--- START ---
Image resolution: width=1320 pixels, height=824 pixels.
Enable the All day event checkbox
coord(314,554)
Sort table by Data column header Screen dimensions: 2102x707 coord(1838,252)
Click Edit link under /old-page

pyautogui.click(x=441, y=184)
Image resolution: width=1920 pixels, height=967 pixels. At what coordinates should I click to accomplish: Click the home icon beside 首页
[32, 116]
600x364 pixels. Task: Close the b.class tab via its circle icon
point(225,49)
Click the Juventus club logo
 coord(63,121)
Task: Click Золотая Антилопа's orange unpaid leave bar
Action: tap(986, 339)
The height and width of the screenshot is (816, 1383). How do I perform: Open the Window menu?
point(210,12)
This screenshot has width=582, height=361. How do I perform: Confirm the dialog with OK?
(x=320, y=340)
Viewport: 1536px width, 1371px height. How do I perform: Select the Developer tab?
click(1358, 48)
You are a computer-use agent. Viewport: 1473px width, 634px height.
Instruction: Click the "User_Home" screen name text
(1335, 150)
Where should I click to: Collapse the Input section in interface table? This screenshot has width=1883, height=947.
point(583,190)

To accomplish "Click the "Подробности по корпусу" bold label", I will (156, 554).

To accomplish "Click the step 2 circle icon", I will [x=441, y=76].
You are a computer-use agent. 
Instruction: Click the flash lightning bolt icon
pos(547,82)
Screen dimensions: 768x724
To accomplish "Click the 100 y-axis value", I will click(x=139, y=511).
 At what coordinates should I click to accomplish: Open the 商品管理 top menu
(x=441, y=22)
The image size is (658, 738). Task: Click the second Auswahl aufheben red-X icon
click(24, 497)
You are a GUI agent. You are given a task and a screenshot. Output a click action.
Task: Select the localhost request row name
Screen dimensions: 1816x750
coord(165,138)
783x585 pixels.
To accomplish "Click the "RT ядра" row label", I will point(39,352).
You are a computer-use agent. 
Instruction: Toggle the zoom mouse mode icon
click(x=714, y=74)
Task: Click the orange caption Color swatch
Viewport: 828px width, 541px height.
--- END ---
- TASK GOAL
Lines from the one holding "screen name text" through the end of the material above should be output exactly, and all others skipped.

- ANSWER SPACE
Instruction: Click the "User_Home" screen name text
(1335, 150)
Where should I click to: Collapse the Input section in interface table? This screenshot has width=1883, height=947.
point(583,190)

To accomplish "Click the "Подробности по корпусу" bold label", I will (156, 554).

To accomplish "Click the step 2 circle icon", I will [x=441, y=76].
You are a computer-use agent. 
Instruction: Click the flash lightning bolt icon
pos(547,82)
Screen dimensions: 768x724
To accomplish "Click the 100 y-axis value", I will click(x=139, y=511).
 At what coordinates should I click to accomplish: Open the 商品管理 top menu
(x=441, y=22)
The image size is (658, 738). Task: Click the second Auswahl aufheben red-X icon
click(24, 497)
You are a GUI agent. You are given a task and a screenshot. Output a click action.
Task: Select the localhost request row name
Screen dimensions: 1816x750
coord(165,138)
783x585 pixels.
To accomplish "Click the "RT ядра" row label", I will point(39,352).
You are a computer-use agent. 
Instruction: Toggle the zoom mouse mode icon
click(x=714, y=74)
Task: Click the orange caption Color swatch
Viewport: 828px width, 541px height.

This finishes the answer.